Manifesting becomes easy when one trusts themselves. Read it here.
The Results of Rebuilding Trust
Over time, the fear of making decisions dissolved. I no longer avoided situations that required me to face myself, because I knew I could trust myself.
Even if I made the “wrong” decision, I trusted that my life wouldn’t fall apart — because I had the power to redirect, to course-correct, to come back onto the path meant for me.
And the biggest revelation? The only person who truly has my back is me.
My intuition grew sharper. I leaned into it more and discovered my spiritual gifts. I came to know myself in a way that felt rebellious — because in a world built to keep you second-guessing, true self-knowledge is power.
No one can tell me who I am, because I already know. And I know exactly what I’m capable of.

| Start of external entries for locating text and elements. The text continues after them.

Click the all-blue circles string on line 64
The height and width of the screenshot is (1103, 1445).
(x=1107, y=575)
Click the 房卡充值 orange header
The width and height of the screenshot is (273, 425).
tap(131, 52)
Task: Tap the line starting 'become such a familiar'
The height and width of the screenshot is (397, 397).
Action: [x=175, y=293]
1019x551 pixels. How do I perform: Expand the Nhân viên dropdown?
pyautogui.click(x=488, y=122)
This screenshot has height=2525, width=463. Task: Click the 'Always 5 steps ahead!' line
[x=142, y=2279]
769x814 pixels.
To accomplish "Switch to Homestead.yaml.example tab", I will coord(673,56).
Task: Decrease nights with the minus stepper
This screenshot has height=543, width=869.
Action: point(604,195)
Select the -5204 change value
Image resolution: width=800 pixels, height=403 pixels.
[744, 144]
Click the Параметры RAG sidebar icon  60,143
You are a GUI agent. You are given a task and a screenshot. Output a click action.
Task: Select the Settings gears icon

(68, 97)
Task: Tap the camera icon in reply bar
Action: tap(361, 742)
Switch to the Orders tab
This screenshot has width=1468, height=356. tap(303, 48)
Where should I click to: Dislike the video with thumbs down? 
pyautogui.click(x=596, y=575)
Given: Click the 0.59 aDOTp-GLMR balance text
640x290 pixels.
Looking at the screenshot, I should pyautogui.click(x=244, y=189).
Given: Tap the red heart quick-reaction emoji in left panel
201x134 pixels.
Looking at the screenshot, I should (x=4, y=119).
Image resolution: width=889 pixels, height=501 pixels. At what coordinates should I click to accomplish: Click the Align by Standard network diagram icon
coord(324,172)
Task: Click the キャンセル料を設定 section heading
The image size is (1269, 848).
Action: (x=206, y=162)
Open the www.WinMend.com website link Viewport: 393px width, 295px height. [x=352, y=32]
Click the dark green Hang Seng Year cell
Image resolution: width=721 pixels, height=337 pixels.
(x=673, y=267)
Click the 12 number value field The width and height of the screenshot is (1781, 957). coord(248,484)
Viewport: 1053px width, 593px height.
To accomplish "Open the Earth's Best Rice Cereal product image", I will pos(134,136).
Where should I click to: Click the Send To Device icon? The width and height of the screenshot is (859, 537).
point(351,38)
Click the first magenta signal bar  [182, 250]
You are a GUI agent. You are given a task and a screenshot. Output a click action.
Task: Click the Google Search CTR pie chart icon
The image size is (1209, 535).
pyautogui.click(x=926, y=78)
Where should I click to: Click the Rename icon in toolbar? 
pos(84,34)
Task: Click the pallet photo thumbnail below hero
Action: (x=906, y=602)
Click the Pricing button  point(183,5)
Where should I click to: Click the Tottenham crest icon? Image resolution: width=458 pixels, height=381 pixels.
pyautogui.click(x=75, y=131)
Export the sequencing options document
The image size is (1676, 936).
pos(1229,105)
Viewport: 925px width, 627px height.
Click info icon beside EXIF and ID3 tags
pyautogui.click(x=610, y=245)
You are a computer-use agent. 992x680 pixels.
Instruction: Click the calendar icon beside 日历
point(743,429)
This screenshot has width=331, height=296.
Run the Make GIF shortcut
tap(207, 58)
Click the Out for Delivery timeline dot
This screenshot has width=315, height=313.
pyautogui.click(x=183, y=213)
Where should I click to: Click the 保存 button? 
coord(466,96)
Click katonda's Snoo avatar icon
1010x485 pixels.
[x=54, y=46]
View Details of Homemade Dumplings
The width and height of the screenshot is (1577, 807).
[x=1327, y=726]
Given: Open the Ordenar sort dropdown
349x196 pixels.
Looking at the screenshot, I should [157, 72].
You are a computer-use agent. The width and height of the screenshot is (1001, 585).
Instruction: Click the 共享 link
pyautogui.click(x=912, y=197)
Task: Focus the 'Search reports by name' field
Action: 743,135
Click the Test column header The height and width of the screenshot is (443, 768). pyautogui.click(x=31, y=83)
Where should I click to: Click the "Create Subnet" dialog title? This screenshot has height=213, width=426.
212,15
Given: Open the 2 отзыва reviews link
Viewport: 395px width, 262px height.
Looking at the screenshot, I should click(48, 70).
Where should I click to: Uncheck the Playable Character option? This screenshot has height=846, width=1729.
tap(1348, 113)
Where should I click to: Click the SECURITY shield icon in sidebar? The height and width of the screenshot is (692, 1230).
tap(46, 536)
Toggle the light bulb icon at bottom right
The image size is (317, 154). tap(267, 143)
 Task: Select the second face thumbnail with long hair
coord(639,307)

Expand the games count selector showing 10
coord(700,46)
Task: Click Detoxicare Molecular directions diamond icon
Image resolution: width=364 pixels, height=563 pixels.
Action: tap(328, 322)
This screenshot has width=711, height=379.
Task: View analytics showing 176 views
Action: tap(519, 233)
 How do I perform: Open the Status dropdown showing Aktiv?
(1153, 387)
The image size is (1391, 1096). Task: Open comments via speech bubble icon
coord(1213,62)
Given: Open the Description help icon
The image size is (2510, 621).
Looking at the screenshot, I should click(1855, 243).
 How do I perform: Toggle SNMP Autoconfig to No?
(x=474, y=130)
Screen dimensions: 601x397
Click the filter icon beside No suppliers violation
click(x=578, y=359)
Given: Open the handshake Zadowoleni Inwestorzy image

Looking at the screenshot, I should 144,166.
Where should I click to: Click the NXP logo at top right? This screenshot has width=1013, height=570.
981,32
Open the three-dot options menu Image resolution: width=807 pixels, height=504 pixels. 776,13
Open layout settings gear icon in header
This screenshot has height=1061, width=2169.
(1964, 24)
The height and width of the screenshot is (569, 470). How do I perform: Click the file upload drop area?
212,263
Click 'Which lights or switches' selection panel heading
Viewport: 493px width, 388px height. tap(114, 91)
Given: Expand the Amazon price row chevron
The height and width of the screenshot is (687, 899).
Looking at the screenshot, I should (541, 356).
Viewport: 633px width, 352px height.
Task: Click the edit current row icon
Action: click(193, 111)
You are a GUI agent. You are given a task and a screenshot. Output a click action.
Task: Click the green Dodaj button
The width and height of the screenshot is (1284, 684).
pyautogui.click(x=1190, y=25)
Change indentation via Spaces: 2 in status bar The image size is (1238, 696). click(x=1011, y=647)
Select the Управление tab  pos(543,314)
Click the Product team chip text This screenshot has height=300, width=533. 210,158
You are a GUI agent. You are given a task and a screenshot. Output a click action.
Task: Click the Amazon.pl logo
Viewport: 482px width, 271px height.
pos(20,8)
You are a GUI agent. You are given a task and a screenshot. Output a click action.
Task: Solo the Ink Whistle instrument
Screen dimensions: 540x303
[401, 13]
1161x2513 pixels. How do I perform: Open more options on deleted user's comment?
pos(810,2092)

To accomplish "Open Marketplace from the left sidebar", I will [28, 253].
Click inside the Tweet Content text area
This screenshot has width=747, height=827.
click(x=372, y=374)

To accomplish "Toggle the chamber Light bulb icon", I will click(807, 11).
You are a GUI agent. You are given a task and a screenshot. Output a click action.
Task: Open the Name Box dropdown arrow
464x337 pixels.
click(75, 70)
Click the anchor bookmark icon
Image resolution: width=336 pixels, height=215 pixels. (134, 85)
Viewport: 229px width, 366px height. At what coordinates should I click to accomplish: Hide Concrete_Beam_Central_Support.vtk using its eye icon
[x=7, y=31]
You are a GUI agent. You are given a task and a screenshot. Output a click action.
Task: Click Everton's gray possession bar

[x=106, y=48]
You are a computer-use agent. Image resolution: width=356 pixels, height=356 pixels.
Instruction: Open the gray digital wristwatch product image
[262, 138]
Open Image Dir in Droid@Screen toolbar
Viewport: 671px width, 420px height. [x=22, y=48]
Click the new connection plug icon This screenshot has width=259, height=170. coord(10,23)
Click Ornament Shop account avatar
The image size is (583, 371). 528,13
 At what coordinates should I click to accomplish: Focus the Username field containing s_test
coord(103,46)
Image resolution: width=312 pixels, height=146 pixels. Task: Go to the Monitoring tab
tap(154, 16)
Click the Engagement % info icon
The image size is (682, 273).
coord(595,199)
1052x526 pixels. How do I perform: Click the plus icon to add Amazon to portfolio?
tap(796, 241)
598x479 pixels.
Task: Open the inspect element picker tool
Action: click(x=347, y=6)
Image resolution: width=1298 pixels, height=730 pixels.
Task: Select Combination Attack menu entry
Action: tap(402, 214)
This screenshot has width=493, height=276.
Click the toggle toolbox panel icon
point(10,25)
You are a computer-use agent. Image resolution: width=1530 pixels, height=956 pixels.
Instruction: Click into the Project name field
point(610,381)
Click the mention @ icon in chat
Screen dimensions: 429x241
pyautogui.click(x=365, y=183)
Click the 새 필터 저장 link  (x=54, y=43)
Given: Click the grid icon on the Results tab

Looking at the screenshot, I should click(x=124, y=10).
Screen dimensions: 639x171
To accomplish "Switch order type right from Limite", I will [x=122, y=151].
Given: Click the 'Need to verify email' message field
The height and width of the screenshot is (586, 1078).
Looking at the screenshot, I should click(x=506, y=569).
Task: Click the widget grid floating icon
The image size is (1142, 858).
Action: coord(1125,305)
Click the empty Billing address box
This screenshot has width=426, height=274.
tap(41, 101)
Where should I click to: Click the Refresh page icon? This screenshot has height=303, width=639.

If you’re reading this and feel like you’ve lost trust in yourself, know that you can rebuild it step by step. It doesn’t require grand gestures — just daily choices that show you that your word matters, even to yourself. Start with one small promise, write one affirmation, or take one decision today from your heart instead of fear. Trust grows quietly but steadily, and one day you’ll look back and realise you’ve been guiding yourself all along.
Sage x



I loved this one. Self Trust I woke up today and I was literally said Im that bitch. My inner child i realise also like to curse. So I let her. Thanks for sharing your knowledge
LOL – Yes you are. That’s a beautiful way to wake up. Thank you. I’m glad my stories and teachings are resonating.